In light of the Russia-EU rivalry, the vice president of Azerbaijan's State Oil Company (SOCAR) Elshad Nasirov said on 12 September that “All destinations [of gas export] are equally possible and we will mostly consider the net profit for SOCAR,” adding that that exporting gas to India or China via Turkmenistan could be another option.
In the game Russia and the West are playing for friendly ties and energy in the Caucasus and Central Asia, China is not standing idle.
On 29 August Turkmenistan and China signed a framework agreement to increase planned gas supplies to China by 10 billion m3 to 40 billion m3 a year with deliveries starting at the end of 2009, once a gas pipeline via Uzbekistan and Kazakhstan is completed.

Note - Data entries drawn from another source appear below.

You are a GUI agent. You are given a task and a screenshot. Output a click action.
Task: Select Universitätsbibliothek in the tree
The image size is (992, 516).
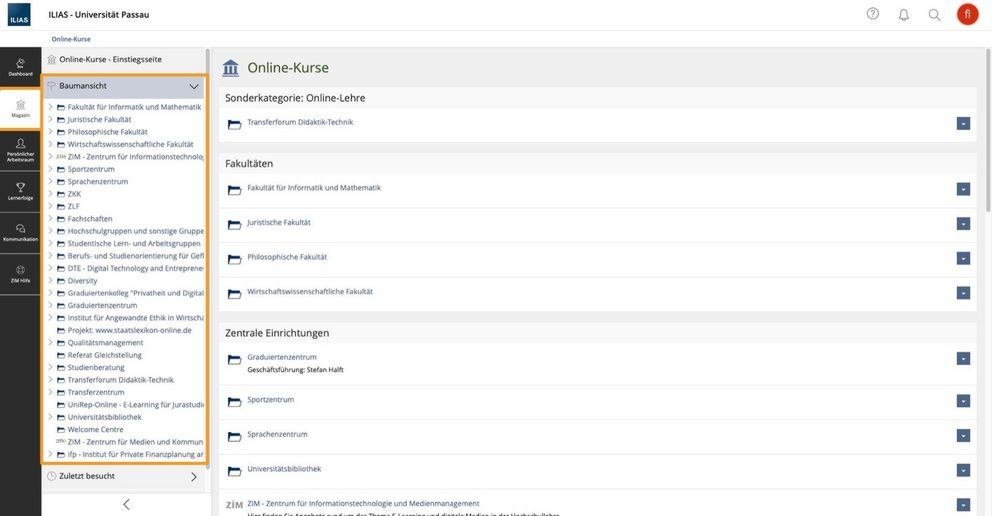104,417
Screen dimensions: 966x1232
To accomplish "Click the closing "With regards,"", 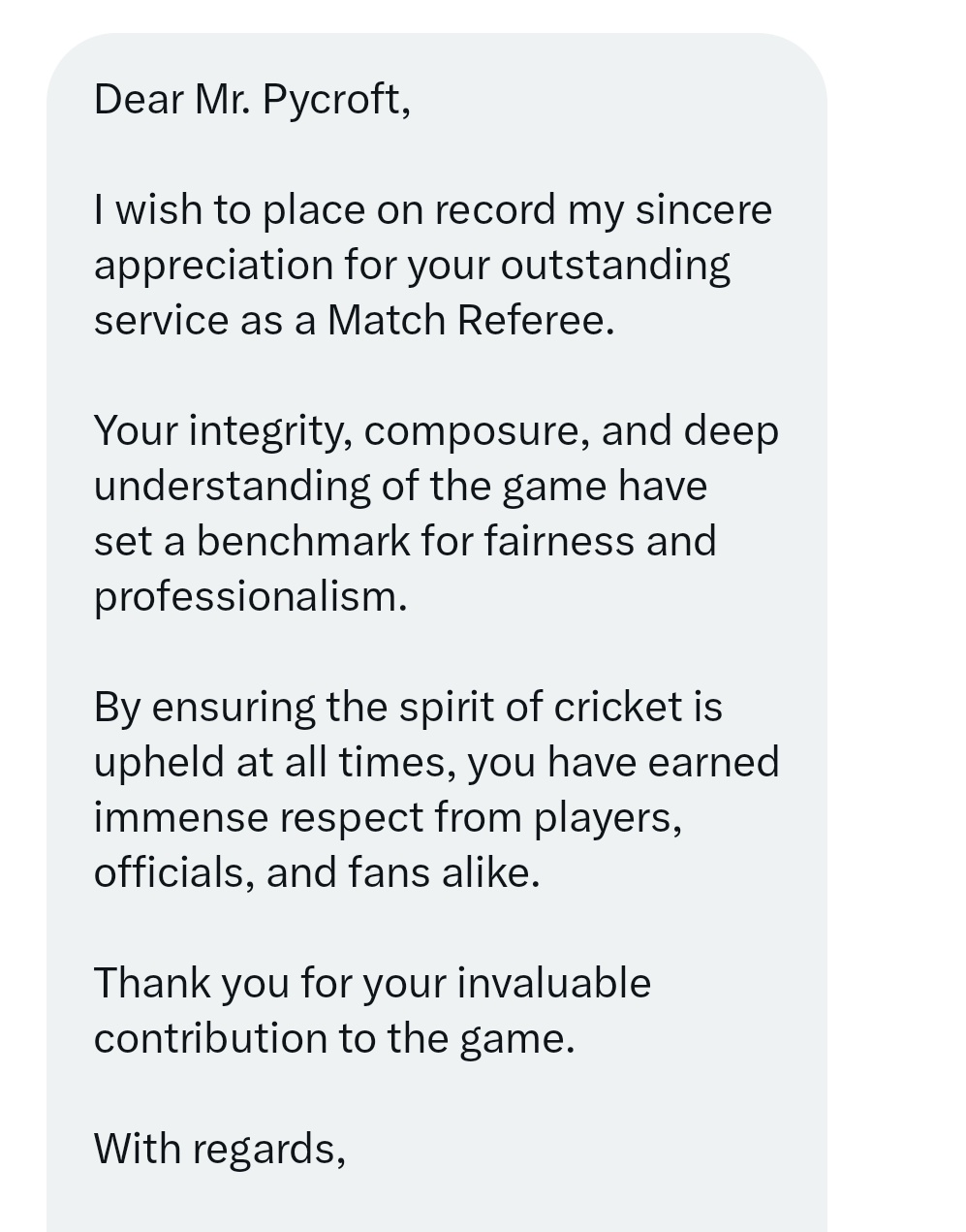I will click(x=219, y=1150).

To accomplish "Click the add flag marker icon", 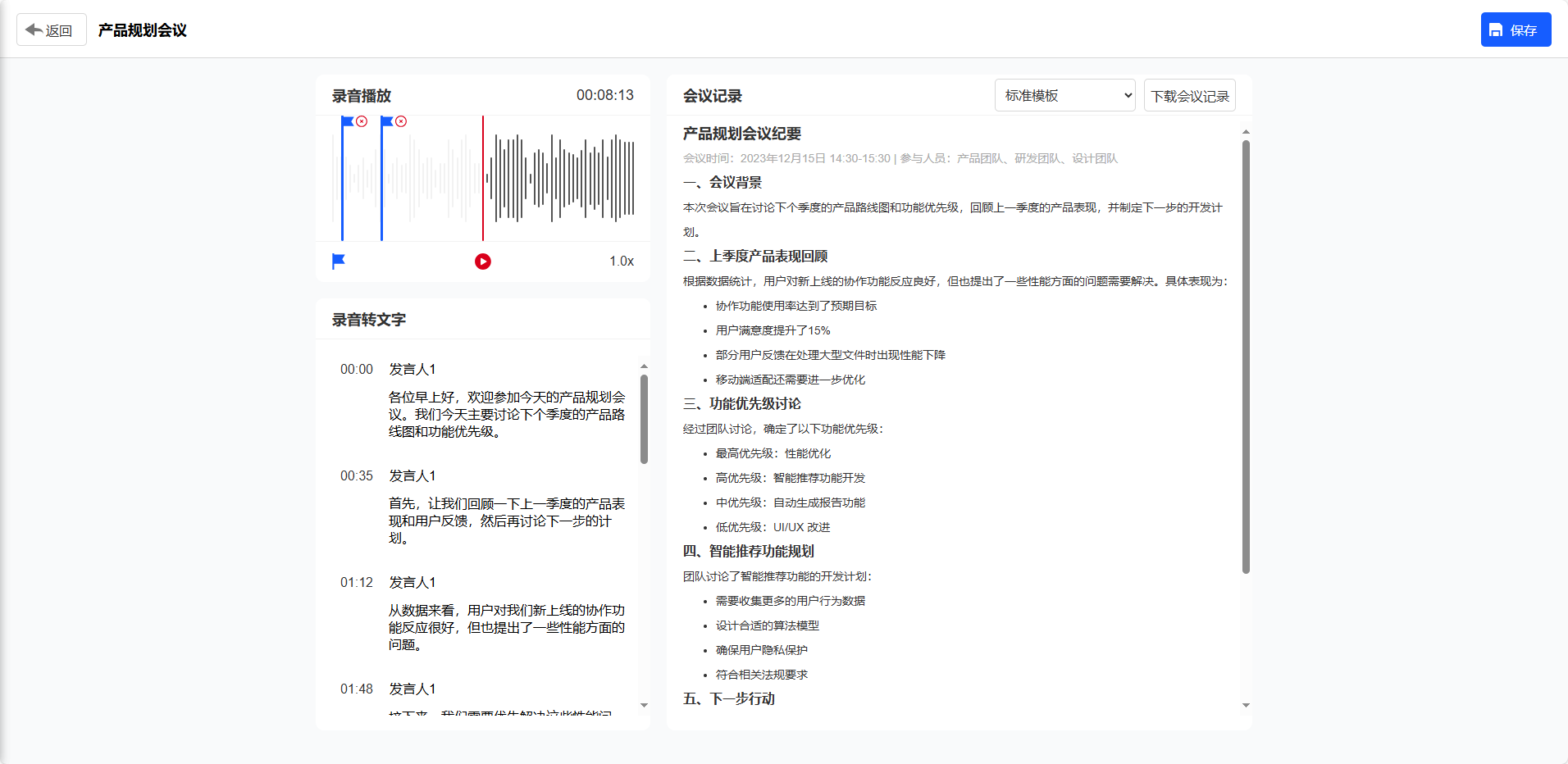I will coord(338,261).
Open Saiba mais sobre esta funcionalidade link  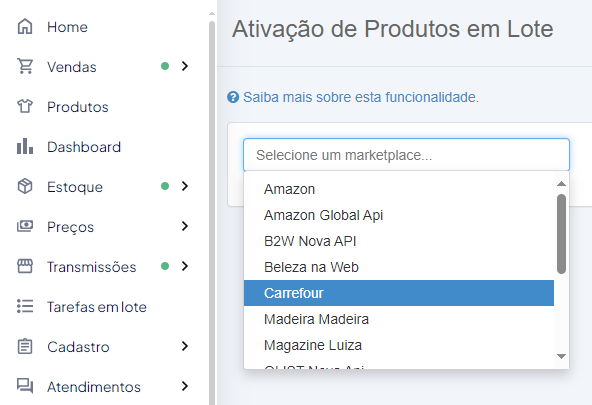361,97
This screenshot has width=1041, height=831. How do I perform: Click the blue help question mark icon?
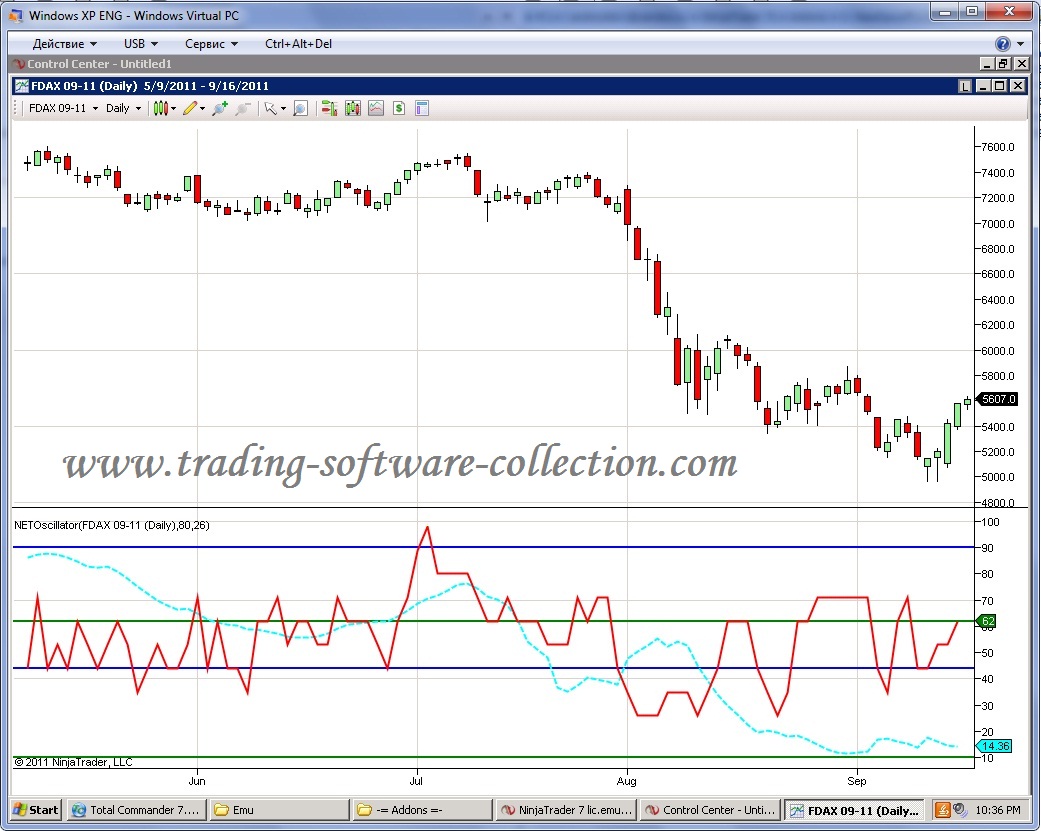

The deal was signed right after the Russian deputy Prime Minister Viktor Zubkov visited Turkmenistan, a sign that Turkmen leaders want to counterbalance Moscow’s influence.
Similarly, at the 28 August summit of the Shanghai Co-operation Organisation (SCO) in Dushanbe China opposed any declaration of support for Russia in its war against Georgia as Moscow had requested. Instead the SCO group, which includes China, Kazakhstan, Kyrgyzstan, Russia, Tajikistan and Uzbekistan, urged the parties to solve the conflict in a “peaceful manner.”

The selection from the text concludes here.